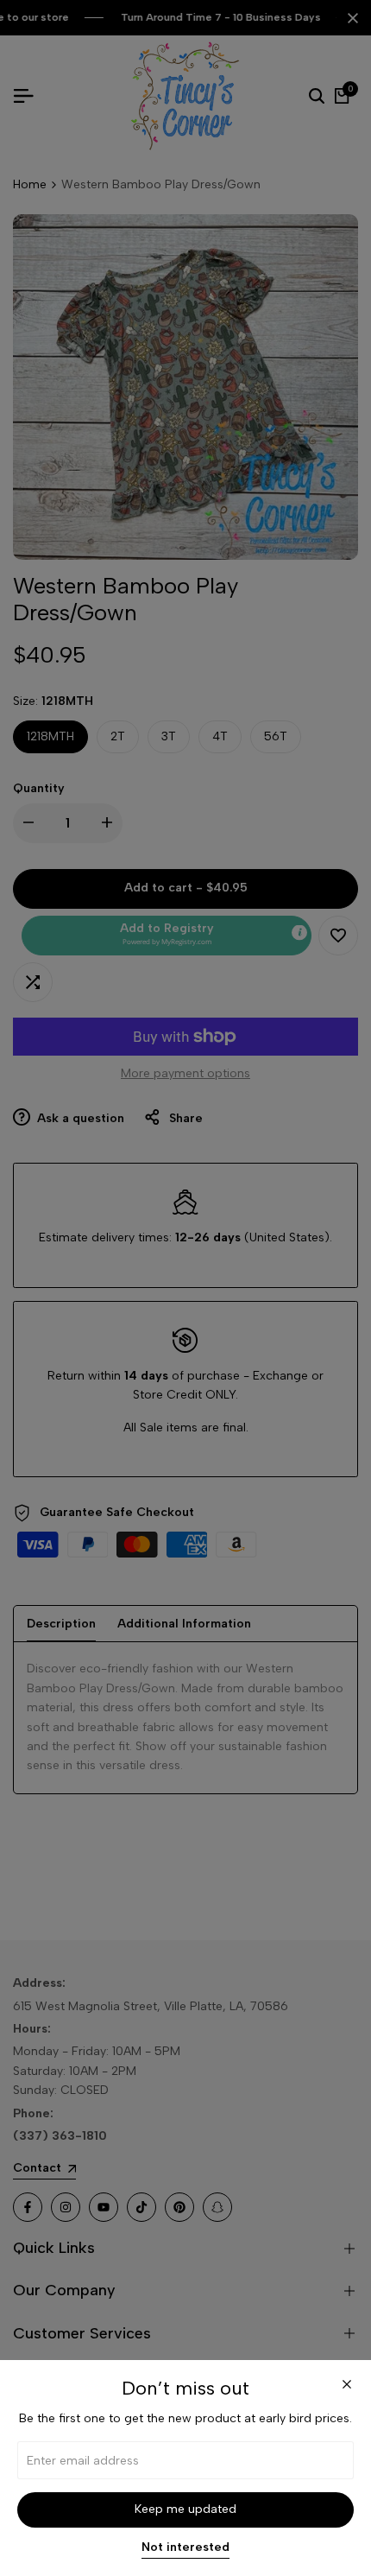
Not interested (185, 2547)
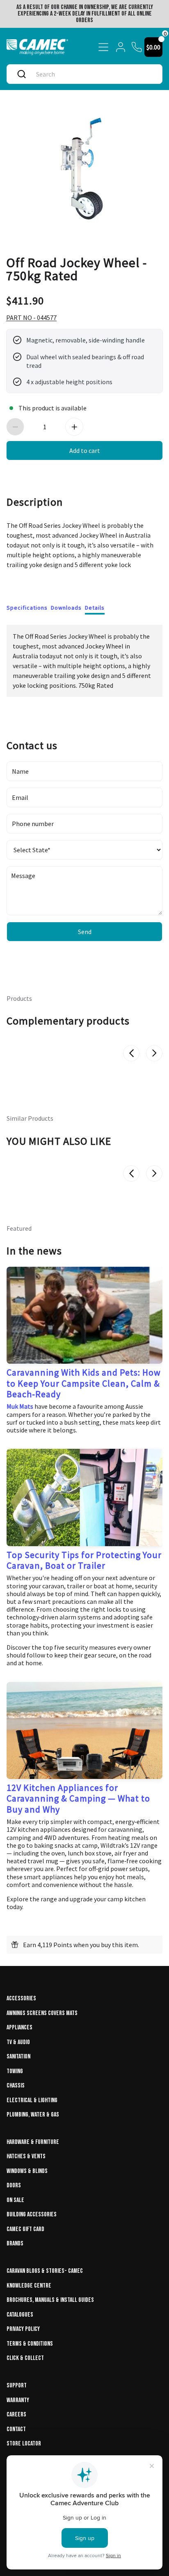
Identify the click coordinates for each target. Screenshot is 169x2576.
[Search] (21, 74)
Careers (16, 2414)
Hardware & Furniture (33, 2142)
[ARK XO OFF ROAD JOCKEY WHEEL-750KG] (84, 168)
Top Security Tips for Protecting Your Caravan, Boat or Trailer (84, 1560)
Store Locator (24, 2444)
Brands (15, 2243)
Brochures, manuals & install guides (50, 2300)
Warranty (18, 2400)
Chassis (16, 2086)
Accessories (21, 1998)
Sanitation (18, 2056)
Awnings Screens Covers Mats (42, 2013)
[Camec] (37, 47)
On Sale (15, 2200)
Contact (16, 2429)
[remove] (15, 427)
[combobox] (93, 74)
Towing (15, 2071)
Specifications (27, 607)
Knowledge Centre (29, 2286)
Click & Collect (25, 2358)
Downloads (66, 607)
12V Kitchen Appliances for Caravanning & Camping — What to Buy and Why (78, 1798)
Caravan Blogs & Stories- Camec (45, 2271)
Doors (14, 2185)
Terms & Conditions (30, 2344)
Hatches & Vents (26, 2156)
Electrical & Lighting (32, 2100)
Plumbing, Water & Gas (33, 2115)
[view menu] (103, 47)
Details (95, 607)
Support (17, 2385)
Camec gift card (25, 2229)
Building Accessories (32, 2214)
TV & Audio (18, 2042)
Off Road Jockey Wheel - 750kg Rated (76, 268)
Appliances (19, 2027)
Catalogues (20, 2315)
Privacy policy (23, 2329)
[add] (74, 427)
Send (84, 932)
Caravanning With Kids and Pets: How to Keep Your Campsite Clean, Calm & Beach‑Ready (84, 1383)
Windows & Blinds (27, 2171)
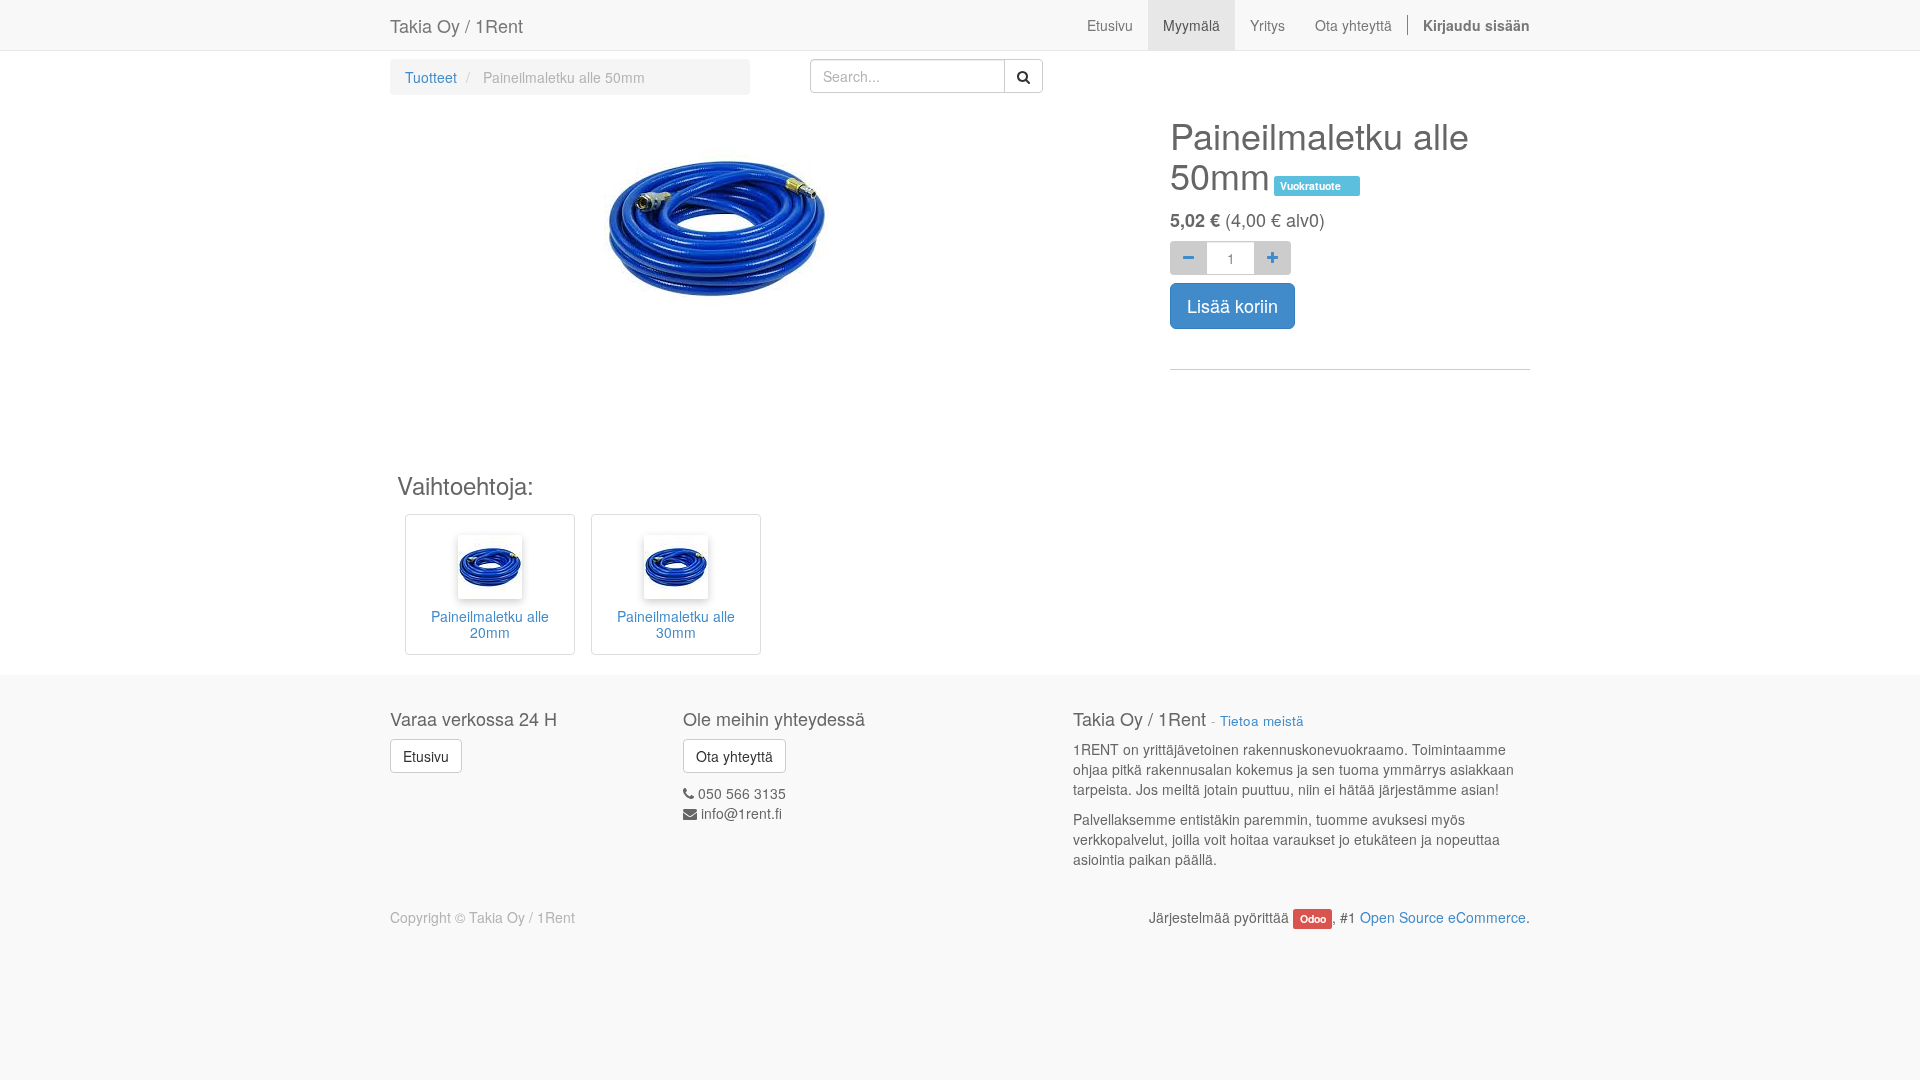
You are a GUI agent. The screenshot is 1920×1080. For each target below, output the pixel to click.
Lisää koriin (1232, 305)
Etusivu (426, 756)
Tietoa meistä (1262, 720)
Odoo (1313, 918)
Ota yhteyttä (734, 756)
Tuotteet (431, 77)
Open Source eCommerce (1443, 917)
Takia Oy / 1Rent (456, 25)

----

### WHAT THIS TASK INVOLVES
Return, from the material above, every line with the word "target".

### OUTPUT FOR THIS EXERCISE
Identify the click coordinates for each target. Screenshot is 169x2576.
You are a GUI agent. The screenshot is 1920×1080. For each target below, output the pixel to click.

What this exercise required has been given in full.